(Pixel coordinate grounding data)
-- Opening Marker --

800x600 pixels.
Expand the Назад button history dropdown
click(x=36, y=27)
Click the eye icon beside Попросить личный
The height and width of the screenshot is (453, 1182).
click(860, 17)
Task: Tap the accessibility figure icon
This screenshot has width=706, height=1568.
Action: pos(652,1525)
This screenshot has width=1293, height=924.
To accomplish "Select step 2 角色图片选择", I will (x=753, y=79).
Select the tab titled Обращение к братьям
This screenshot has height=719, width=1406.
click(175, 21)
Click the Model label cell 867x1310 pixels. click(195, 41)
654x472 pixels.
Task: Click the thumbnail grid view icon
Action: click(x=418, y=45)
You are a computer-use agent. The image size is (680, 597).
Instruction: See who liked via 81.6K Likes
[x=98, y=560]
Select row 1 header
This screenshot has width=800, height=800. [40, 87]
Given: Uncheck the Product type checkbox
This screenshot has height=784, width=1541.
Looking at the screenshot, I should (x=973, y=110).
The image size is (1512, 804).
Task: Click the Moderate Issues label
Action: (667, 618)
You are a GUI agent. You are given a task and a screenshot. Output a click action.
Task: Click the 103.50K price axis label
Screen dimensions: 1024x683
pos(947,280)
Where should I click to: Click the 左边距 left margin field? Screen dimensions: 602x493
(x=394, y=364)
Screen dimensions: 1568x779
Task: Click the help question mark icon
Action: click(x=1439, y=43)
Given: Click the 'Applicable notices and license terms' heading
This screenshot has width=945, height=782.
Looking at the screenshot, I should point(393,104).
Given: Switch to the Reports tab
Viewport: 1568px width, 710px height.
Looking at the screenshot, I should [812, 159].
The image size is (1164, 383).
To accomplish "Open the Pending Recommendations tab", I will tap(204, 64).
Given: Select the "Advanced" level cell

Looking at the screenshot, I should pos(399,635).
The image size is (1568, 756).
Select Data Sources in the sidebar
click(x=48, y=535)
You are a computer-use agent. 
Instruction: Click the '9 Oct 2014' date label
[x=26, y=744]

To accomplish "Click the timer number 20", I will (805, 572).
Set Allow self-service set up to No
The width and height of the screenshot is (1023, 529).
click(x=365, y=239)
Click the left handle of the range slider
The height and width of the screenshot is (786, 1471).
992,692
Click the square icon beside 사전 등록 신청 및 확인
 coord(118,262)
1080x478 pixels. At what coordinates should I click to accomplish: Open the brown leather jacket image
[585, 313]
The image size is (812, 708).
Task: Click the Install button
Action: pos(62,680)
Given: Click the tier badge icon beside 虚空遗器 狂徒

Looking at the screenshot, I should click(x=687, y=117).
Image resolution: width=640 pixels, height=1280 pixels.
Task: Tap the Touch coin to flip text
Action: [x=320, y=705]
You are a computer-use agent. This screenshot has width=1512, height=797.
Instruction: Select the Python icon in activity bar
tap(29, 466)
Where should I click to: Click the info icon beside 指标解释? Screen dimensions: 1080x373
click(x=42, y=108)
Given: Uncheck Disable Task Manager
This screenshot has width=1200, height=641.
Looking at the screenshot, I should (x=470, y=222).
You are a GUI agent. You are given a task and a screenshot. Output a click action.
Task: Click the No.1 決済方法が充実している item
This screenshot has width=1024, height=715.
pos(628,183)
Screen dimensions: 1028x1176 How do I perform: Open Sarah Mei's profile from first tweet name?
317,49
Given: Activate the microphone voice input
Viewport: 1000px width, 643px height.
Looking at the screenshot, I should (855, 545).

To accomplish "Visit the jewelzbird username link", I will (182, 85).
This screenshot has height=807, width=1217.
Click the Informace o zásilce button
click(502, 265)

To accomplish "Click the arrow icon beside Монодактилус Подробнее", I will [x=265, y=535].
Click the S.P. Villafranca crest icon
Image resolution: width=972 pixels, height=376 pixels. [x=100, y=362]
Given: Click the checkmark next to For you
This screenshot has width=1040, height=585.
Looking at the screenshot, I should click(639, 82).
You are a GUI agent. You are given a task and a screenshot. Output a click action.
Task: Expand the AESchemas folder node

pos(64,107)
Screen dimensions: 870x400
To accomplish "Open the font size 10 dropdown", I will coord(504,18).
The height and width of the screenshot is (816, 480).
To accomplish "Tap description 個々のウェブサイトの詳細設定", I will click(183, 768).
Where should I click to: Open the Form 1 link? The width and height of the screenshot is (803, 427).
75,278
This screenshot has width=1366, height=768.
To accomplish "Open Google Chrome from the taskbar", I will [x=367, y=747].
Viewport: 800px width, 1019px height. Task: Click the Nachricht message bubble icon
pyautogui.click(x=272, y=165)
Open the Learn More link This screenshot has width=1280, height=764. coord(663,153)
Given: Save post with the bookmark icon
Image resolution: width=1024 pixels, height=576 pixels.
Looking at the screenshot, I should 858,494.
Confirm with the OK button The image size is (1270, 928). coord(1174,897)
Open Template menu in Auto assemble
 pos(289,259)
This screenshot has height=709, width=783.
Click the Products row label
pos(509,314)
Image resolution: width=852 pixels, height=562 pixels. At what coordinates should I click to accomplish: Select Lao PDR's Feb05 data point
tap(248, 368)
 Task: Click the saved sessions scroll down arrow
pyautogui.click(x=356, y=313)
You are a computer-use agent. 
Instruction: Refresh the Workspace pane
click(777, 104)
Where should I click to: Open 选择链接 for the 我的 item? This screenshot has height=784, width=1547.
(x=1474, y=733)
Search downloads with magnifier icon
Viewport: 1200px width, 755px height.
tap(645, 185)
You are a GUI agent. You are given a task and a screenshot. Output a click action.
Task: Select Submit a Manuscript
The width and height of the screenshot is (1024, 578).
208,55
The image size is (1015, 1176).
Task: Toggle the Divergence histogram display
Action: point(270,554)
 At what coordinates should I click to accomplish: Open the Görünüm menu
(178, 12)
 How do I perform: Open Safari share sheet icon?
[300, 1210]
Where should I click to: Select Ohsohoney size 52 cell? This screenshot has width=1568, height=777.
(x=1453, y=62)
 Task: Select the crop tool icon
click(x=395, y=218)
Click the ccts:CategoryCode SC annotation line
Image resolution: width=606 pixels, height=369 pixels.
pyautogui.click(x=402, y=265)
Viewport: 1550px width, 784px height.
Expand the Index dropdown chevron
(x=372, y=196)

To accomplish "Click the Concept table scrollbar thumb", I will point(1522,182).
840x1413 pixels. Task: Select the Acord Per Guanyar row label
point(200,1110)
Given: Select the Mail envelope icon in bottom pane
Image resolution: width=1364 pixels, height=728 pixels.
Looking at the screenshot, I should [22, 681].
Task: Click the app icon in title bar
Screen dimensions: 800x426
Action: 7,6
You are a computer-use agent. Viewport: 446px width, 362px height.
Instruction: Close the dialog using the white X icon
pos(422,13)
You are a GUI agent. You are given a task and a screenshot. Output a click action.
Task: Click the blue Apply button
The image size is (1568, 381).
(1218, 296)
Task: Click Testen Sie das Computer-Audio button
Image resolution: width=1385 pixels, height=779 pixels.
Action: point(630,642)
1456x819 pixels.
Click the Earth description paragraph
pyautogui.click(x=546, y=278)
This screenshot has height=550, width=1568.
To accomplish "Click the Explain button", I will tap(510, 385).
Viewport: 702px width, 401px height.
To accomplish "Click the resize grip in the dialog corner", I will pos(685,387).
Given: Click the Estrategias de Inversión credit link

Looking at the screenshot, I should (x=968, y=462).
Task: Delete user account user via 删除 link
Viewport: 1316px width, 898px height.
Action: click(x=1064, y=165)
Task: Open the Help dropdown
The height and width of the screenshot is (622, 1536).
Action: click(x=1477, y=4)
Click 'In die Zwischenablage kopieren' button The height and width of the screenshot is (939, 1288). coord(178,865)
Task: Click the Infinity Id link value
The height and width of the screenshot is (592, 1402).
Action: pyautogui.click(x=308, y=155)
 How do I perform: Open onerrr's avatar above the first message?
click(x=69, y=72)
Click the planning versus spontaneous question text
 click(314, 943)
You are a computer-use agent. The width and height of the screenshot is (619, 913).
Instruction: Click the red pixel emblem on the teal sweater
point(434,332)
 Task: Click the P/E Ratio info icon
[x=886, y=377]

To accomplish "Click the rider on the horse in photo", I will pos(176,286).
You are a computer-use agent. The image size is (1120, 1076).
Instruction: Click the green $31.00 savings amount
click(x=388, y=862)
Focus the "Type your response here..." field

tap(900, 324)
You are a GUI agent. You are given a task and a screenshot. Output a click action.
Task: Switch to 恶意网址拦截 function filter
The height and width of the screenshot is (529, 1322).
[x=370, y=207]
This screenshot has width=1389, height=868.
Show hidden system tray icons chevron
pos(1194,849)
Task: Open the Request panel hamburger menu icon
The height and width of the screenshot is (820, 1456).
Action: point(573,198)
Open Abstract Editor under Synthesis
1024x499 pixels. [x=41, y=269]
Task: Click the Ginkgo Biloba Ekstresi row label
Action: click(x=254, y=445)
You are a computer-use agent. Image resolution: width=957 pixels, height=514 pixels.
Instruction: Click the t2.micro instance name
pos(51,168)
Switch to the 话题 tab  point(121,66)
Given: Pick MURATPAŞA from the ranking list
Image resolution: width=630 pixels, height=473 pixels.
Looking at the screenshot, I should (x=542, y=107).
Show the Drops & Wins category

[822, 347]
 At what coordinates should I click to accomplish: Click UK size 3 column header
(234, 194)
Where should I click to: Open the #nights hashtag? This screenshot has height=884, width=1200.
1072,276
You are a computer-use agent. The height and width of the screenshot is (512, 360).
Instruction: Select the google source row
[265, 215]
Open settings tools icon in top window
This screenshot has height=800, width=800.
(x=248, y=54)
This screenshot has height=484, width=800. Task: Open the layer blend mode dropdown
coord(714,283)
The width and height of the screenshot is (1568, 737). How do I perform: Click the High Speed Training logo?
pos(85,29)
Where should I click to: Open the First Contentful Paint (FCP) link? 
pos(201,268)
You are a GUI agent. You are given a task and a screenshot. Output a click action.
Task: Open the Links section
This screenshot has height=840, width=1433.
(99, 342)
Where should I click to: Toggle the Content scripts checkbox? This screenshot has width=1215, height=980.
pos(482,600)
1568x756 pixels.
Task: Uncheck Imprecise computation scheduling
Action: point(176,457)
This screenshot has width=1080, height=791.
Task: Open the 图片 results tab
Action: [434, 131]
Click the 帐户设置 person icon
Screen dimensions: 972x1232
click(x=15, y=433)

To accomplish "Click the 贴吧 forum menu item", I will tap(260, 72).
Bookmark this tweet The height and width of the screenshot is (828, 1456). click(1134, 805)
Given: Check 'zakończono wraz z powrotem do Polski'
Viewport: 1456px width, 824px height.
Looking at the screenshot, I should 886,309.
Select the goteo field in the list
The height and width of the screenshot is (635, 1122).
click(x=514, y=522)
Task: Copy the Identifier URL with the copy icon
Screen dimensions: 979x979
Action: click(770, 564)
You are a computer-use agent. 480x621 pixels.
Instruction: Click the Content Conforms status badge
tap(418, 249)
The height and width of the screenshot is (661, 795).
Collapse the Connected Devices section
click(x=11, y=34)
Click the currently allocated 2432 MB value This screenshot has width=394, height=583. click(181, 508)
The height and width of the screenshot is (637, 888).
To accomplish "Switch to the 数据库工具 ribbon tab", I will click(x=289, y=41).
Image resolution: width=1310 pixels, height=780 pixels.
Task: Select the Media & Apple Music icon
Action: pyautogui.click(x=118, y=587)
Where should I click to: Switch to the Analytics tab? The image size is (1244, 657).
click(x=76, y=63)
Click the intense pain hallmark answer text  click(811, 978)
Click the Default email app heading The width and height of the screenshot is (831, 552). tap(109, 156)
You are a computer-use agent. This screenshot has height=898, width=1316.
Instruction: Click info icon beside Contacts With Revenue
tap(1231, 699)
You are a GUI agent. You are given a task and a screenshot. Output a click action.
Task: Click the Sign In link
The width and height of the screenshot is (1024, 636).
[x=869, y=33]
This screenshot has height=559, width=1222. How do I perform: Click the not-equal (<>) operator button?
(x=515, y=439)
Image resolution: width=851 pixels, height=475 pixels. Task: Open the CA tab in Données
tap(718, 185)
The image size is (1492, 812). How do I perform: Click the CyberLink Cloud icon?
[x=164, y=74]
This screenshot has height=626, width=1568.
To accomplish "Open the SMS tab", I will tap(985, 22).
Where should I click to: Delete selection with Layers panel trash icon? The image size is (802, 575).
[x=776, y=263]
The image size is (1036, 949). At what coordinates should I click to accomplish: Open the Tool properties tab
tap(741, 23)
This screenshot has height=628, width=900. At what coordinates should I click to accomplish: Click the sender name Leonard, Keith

-- Closing Marker --

Write down exactly the span of lines above from the one containing "Given: Click the 'Applicable" to the one containing "Click the left handle of the range slider", both ends included.

:: ANSWER TO THIS TASK ::
Given: Click the 'Applicable notices and license terms' heading
This screenshot has width=945, height=782.
Looking at the screenshot, I should point(393,104).
Given: Switch to the Reports tab
Viewport: 1568px width, 710px height.
Looking at the screenshot, I should [812, 159].
The image size is (1164, 383).
To accomplish "Open the Pending Recommendations tab", I will tap(204, 64).
Given: Select the "Advanced" level cell

Looking at the screenshot, I should pos(399,635).
The image size is (1568, 756).
Select Data Sources in the sidebar
click(x=48, y=535)
You are a computer-use agent. 
Instruction: Click the '9 Oct 2014' date label
[x=26, y=744]

To accomplish "Click the timer number 20", I will (805, 572).
Set Allow self-service set up to No
The width and height of the screenshot is (1023, 529).
click(x=365, y=239)
Click the left handle of the range slider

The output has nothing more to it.